Membangun Masa Depan di Pelosok Dengan Tangan Sendiri

Jumat 01 Mar 2024 - 19:03 WIB
Editor : Jurnal

Cerita Maria Evin dari Dusun Heso di Dataran Tinggi di Nusa Tenggara Timur

Cerita tentang perjuangan Maria Evin sampai ke telinga Menteri Sosial Tri Rismaharini. Segera, setelah mendapati kabar itu, melalui Sentra Efata di Kupang, bantuan sosial pun dikirimkan untuk ibu empat anak itu.

 

DI sebuah sudut di Indonesia, gunung-gunung dan perbukitan tinggi menjulang, diliputi kabut dan awan hampir setiap saat. Seperti kata pepatah, "tidak ada makan siang yang gratis", semua yang indah pasti harus dibayar, entah bagaimana caranya. Di sini, dingin yang menggigit dan langkah-langkah kaki di tanah terjal menjadi bayaran yang tidak seberapa untuk melihat alam yang masih asri dan udara yang belum diracuni polusi.
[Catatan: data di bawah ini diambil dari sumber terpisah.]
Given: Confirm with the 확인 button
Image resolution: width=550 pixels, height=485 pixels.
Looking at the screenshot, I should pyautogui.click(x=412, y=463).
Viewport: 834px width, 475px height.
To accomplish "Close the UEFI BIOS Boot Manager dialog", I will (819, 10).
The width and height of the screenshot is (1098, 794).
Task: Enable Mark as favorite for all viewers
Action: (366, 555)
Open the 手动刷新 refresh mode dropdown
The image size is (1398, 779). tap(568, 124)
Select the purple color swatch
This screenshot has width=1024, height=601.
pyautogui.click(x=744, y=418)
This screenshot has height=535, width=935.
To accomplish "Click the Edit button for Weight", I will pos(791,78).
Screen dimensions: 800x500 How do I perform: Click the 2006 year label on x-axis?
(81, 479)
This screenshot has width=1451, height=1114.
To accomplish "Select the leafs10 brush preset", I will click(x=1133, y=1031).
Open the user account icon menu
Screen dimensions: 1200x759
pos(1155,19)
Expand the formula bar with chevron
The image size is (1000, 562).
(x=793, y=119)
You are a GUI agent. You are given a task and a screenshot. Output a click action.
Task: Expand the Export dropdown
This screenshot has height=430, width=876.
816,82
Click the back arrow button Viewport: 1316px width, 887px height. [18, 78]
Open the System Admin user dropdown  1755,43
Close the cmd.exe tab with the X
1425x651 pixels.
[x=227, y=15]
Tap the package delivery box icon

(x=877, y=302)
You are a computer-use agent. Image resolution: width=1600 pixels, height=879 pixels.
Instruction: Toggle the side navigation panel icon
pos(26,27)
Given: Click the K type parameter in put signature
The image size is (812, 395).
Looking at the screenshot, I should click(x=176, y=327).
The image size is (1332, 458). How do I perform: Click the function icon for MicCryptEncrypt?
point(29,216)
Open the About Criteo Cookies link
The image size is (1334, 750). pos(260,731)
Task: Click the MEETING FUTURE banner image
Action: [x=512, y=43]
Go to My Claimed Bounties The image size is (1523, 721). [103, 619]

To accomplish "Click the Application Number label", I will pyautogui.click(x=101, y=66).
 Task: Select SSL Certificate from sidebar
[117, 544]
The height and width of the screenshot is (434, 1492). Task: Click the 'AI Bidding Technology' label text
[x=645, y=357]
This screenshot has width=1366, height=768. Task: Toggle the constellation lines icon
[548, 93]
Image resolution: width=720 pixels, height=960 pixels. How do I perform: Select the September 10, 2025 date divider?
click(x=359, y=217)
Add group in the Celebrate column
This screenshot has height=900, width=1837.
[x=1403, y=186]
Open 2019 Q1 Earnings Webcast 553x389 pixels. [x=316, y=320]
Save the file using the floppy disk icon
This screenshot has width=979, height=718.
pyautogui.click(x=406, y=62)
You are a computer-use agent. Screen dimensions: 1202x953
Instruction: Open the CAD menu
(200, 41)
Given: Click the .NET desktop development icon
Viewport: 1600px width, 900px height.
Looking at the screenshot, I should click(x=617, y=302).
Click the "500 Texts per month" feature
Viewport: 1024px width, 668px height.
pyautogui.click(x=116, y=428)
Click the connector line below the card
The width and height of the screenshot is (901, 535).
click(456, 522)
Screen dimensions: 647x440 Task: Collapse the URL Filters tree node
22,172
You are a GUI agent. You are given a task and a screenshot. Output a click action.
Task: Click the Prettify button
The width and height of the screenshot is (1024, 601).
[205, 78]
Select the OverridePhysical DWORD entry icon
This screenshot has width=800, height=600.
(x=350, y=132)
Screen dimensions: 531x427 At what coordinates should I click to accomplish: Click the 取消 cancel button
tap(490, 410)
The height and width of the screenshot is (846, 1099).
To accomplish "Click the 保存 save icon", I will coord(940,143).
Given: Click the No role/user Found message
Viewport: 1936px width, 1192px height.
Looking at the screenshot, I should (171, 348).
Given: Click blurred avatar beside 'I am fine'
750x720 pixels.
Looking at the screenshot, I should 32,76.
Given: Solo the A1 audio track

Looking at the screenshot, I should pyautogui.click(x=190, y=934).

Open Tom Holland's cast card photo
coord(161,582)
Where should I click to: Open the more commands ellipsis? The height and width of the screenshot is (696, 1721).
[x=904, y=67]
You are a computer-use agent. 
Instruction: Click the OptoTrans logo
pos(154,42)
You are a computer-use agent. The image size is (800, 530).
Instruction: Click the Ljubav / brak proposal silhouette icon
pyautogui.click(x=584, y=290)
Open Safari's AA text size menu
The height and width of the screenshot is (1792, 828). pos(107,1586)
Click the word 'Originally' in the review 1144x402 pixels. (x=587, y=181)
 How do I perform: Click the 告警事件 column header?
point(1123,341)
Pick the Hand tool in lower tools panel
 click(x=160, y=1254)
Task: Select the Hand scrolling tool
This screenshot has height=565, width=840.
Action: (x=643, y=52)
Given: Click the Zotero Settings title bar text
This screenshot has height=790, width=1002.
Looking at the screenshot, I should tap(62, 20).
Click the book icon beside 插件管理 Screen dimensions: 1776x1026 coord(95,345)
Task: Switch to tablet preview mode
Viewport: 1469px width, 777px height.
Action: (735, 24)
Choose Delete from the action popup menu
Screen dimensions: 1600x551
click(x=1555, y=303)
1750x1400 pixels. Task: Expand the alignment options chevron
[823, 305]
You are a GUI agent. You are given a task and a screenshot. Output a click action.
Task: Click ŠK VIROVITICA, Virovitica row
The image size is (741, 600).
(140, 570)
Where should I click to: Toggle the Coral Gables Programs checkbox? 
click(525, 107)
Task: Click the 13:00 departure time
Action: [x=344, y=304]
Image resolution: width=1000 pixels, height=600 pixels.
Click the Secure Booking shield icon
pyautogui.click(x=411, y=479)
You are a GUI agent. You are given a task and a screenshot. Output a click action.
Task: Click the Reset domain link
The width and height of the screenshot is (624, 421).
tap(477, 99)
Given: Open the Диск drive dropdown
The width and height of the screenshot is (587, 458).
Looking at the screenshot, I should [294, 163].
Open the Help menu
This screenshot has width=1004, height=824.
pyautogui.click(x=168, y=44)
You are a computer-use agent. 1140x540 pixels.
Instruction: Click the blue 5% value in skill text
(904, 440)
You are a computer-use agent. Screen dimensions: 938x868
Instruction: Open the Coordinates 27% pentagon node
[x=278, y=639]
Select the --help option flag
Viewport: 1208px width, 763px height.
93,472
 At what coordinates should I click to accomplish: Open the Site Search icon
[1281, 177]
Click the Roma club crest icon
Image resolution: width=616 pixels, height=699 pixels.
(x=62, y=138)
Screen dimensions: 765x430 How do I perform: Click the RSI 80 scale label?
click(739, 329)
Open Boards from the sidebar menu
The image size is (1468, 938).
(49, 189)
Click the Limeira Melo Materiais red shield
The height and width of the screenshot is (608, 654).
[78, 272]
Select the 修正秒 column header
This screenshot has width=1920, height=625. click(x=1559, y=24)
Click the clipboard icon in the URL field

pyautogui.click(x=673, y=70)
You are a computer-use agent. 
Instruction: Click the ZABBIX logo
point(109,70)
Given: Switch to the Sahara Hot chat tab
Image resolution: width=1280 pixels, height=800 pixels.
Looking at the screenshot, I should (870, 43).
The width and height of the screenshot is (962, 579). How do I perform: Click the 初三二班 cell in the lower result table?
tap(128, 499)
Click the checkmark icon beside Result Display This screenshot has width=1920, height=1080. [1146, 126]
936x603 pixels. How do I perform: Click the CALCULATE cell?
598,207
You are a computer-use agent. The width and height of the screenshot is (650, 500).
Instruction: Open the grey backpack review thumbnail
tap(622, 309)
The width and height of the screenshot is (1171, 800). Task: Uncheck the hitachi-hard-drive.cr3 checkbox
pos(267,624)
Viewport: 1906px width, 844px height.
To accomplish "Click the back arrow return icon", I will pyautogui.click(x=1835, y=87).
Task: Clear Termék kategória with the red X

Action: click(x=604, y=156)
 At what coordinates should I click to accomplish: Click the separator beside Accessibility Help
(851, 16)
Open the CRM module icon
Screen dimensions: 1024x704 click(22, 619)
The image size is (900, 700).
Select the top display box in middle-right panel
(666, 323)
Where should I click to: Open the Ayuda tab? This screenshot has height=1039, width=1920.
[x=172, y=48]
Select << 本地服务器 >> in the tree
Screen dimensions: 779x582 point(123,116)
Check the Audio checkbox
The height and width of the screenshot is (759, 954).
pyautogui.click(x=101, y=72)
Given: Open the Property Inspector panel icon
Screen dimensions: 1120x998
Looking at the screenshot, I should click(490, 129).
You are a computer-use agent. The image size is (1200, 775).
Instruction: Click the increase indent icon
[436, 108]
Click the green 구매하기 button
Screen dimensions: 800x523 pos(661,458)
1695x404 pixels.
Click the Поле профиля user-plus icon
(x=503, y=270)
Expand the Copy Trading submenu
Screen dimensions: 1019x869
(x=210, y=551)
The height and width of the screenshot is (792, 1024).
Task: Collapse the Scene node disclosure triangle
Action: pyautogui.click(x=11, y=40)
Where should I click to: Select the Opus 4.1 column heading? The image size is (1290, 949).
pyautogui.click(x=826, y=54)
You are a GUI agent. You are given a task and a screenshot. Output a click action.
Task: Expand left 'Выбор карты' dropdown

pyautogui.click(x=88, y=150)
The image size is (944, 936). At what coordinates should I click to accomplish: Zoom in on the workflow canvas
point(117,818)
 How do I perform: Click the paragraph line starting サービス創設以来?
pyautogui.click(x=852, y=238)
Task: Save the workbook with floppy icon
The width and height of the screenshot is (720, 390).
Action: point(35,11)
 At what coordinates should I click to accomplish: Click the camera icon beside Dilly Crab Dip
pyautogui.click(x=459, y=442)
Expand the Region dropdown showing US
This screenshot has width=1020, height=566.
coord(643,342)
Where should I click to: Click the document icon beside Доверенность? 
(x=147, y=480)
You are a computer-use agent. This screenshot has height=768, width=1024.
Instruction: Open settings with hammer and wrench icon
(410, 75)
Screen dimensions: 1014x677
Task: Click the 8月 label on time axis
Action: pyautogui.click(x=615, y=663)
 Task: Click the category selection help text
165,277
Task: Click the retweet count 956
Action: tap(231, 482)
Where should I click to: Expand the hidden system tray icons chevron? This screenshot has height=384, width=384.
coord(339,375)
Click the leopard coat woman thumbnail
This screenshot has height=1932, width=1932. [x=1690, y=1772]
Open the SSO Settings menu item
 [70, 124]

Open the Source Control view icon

Deru dan debu dari mobil off-road yang menapaki jalanan licin habis ditelan dan diredam guyuran hujan. Bermodalkan waktu, kemauan, dan obat untuk menangkal mabuk darat, orang dapat menjumpai Dusun Heso di dataran tinggi di Nusa Tenggara Timur. Sebuah tenda telah didirikan persis di samping satu gubuk, guna menyambut salah seorang penting di RI di tengah sederetan orang menyambut rombongan yang ditugaskan negara ke tempat itu.

Di antara deretan orang itu, adalah Maria Evin beserta anak-anaknya. Perempuan 40-an tahun itu tak kuasa menahan tangis saat utusan dari Kementerian Sosial datang membawa kabar baik buat dia dan keluarganya. Bagai sinyal dari Tuhan, hujan tersebut langsung reda ketika ihwal baik itu dibisikkan ke dia.

"Ibu jangan sedih ya, Bu Mensos mau ke sini," ujar seorang anggota Kementerian Sosial itu sambil memeluk Maria Evin.

Setelah haru yang membuncah itu, Maria Evin beserta anak-anaknya berjalan, menunjukkan rumahnya tersebut.

Bagi orang mampu, ruangan berukuran dua kali tiga meter bisa menjadi kamar buat satu orang. Namun, kenyataannya tidak demikian untuk Maria Evin. Di situ, dia tinggal bersama tiga anaknya, yaitu Riski, Ridwan, dan Hilda. Anak perempuannya yang paling besar telah menikah dan tinggal bersama suaminya di kampung sebelah.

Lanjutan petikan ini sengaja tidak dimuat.